Suasanapun bertambah ramai, Relina merasakan kembali kehangatan, setelah warga dari blok lain mengacuhkan bahkan setengah menekannya. Asrama ini terdiri atas delapan blok, masing-masing blok terdiri atas empat kamar. Blok berarti keluarga, lapisan pertama yang dapat mengajarkan cara bersosialisasi pada kehidupan yang “aneh” ini. Adapun komisaris blok bertanggung jawab membimbing warga baru supaya yang bersangkutan dapat menyesuaikan diri. Ia tak boleh bersikap apatis terhadap calon warga.
“Tahukah tidak? Mbak Sisi di blok A masih sering dikunjungi hantu, tepatnya tiap malam Jumat. Hantu itu tampaknya seorang gadis berpakaian rapi, duduk membelakangi mbak Sisi di tempat tidur”, Sunarti membuka pembicaraan, dan tiba-tiba suasana tiba-tiba berubah  menjadi tegang, Relina bahkan merasa bulu kuduknya meremang.
“Terus apa yang terjadi?” Murni, kakak kamar Relina yang hampir diwisuda bertanya.
“Hantu itu mengeluh, ia dan seluruh anggota keluarga mati terbunuh, ia tidak tenang di alam sana. Ia mencari kerabat yang pernah tinggal di kamar mbak Sisi, menuntut supaya pelakunya ditangkap.
“Ih, ngeri!”
“Mengapa mbak Sisi tidak berdoa?”
“Ia sedang menghapal ayat kursi”.
“Waktu masih warga baru, aku pernah berkenalan dengan seorang senior di mushola, tetapi hingga berbulan-bulan tinggal di tempat ini, aku tak pernah lagi melihatnya. Akhirnya, ketika suatu ketika aku bercermin, yang kulihat bukan lagi wajahku, tetapi wajah senior itu.
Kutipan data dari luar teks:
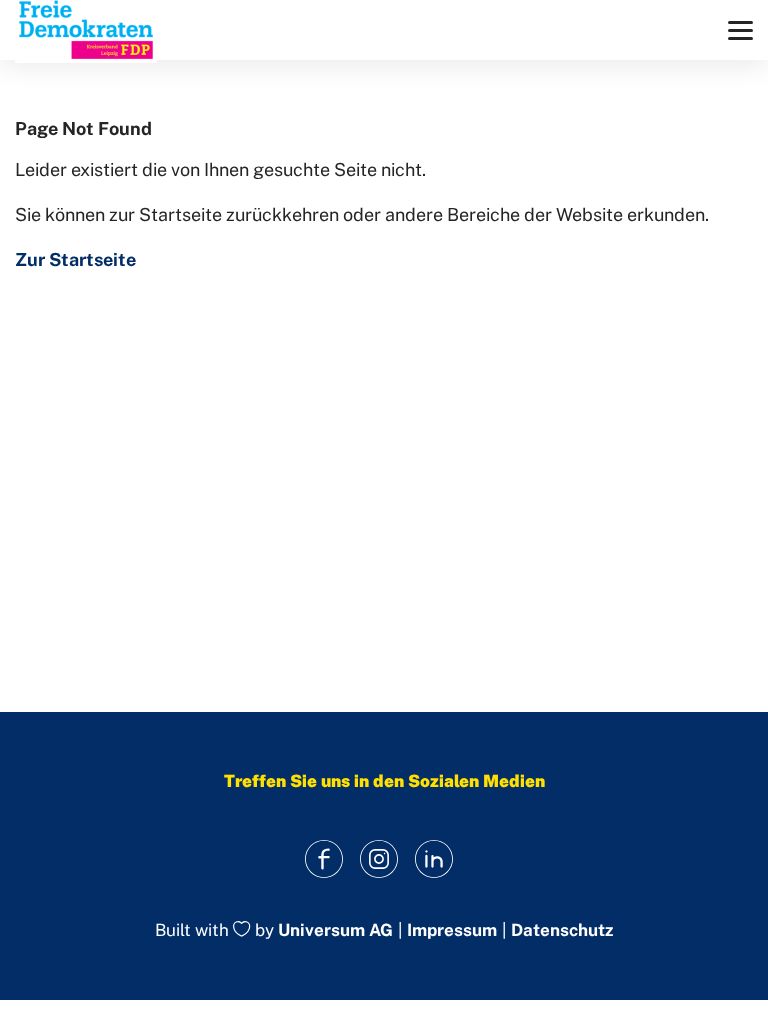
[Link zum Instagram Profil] (379, 858)
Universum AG (335, 931)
Rupanya ia juga termasuk makhluk halus”, Murni menimpali.
“O ya, mbak-mbak tukang masak punya pengalaman yang lebih seru. Dini hari, ketika tengah menanak nasi, mereka melihat ada warga berambut panjang, berbaju putih, berdiri membelakangi di anak tangga. Ketika mbak-mbak itu menegur, si gadis berbalik menampakkan wajah. Tahukah apap yang terjadi?” Soraya komisaris blok mengakhiri cerita dengan bertanya.
“Apa yang terjadi?” serentak, semua yang tengah mengunyah rambutan bertanya
“Gadis itu wajahnya rata, tanpa mata,hidung, mulut dan alis mata”.
“Hiiii…..!!!”gadis-gadis itu kompak menjerit, ketakutan, lebih-lebih Relina,  sewaktu masih kanak-kanak ia pernah menyaksikan film horror mencekam berjudul Cincin Berdarah dan Dikejar Dosa. Kisah perempuan yang tewas terbunuh sementara rohnya menjadi hantu,  bergentayangan menuntut balas bagi pembunuhnya. Tayangan itu selalu membangkitkan rasa takut, terutama ketika ia sendiri di dalam gelap. Cerita warga tentang hantu di tempat tinggalnya yang baru telah membangkitkan kembali ketakutan itu.
Ternyata pada bangunan tua ini telah tingga pula hantu!
Sementara dengan perlahan, namun pasti cahaya emas semakin memudar, muram, dan segera berubah menjadi kegelapan. Sebagai pengganti, bintang-bintang bertaburan, purnama raya bertahta seakan batu permata raksasa berwarna merah saga. Sekalian warga muslimin segera mendirikan sholat, ada yang mengerjakan di mushola, ada pula yang mengerjakan di dalam kamar.
“Kau warga baru, lebih baik sembahyang di mushola supaya dapat berkenalan dengan warga lain. Nanti buku putih akan dibagi, setiap warga baru harus masuk dari kamar ke kamar untuk meminta tanda tangan senior. Kau harus dapat menghapal nama, kamar, jurusan, angkatan serta statusnya di asrama. Kalau tanda tangan itu hanya sedikit diperoleh, kau tidak akan diterima di sini. Banyak warga baru yang dating kemudian pergi, karena gagal beradaptasi”, Murni memberi saran pada Relina, suaranya dingin tak bersahabat.
Relina sebenarnya ingin mendirikan sembahyang di kamar, ia ingin benar-benar sendiri, manakala tengah berkimunikasi dengan Sang Pencipta, tetapi sikap Murni pasti akan semakin tidak bersahabat bila ia tak menuruti saran yang diberikan. Lebih baik ia menurut dari pada pecah perang dingin di dalam kamar. “Baik mbak”.
Gadis itu segera mengambil air, menyambar mukena kemudian melangkah menuju ke mushola yang terlentak di ujung blok H di lantai dua. Para jemaat tengah bersiap-siap mendirikan rokaat pertama, tergesa Relina menyesuaikan diri, iapun segera khusuk dalam pemujaan.  Allah Maha Besar adanya.
Selesai sembahyang mereka bersalam-salaman, melakukan dzikir, dan berdoa. Acara sembahyang berjamaat ditutup dengan perkenalan, ternyata ada 17 warga baru seangkatan Relina yang diterima bersama-sama. Mereka antara lain, Inung, Ica, Amali, Via, Ratna, Ika, Mira, dan Siti, yang lain sedang berhalangan atau beragama Nasrani. Warga baru itu segera duduk bergerombol, berkeluh kesah.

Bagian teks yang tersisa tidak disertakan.